For the attention of:
Jean-Claude Juncker, President of the European Commission
Donald Tusk, President of the European Council
Robert Fico, Prime Minister of Slovakia, representing the incoming Presidency of the EU Council
Martin Schulz, President of the European Parliament
Koen Lenaerts, President of the European Court of Justice
Last Thursday, the people of the United Kingdom voted by referendum to leave the European Union. Like many others in Britain and around the world, I know you have been shocked and disappointed by the result of the vote. Despite some differences of opinion between London and Brussels, Britain has been a key part of the European project since its inception and, more importantly, shares a common historical and cultural legacy with the rest of the continent. A vote to leave the European Union is a vote by the UK to turn its back on all this and ‘go it alone’, against the advice of our friends and partners both in Europe and the wider world.
However, as you will be aware, not all Brits voted for this – far from it. Over 16 million British citizens, around 48% of those who voted, chose to remain within the EU. That number represents almost half the adult population (to say nothing of those younger than 18 whose views of their future were ignored) who stood against cutting our ties with our closest neighbours and friends. This a huge number of people who recognise all that we have accomplished together and who do not feel that being European makes them any less British, English, Scottish, Welsh or Northern Irish.

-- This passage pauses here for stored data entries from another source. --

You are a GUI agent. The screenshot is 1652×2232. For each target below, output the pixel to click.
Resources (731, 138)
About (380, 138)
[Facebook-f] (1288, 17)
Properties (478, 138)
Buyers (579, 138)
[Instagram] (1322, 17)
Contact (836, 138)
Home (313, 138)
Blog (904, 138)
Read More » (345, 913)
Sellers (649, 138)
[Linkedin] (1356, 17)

A quarter of a century ago, with close cooperation from the British government of the day, the Maastricht Treaty created EU citizenship. This citizenship has allowed generations of Brits, just like other Europeans, to work, study and travel across the continent in a way that was never possible before. Nevertheless, all Brits are now set to lose their EU citizenship because 52% of voters have decided they want to leave the Union. In any other situation, the forced confiscation of citizenship from a minority as the result of a majoritarian decision would be regarded as a gross human rights abuse and a breach of international law.
Currently, we only enjoy EU citizenship as a result of being citizens of a member-state; under Maastricht, EU citizenship supervenes on national citizenship. Now, as a result of the referendum, I am calling on you to pool your efforts in changing the law. As part of the legal restructuring that Brexit will entail, I ask you to create a system whereby British citizens can directly apply for and be granted EU citizenship, even if the UK is no longer an EU member-state.
This is not just a matter of expediency for Brits currently living elsewhere in Europe – it is a matter of justice for all of us who voted to remain part of the EU. We are passionate Europeans, and we feel our future is as much in Europe as it is in Britain. We have been abandoned by our compatriots, and we now desperately hope that we will not be abandoned by the rest of Europe.
Allow us to remain EU citizens, and we can continue the work of building Europe’s future.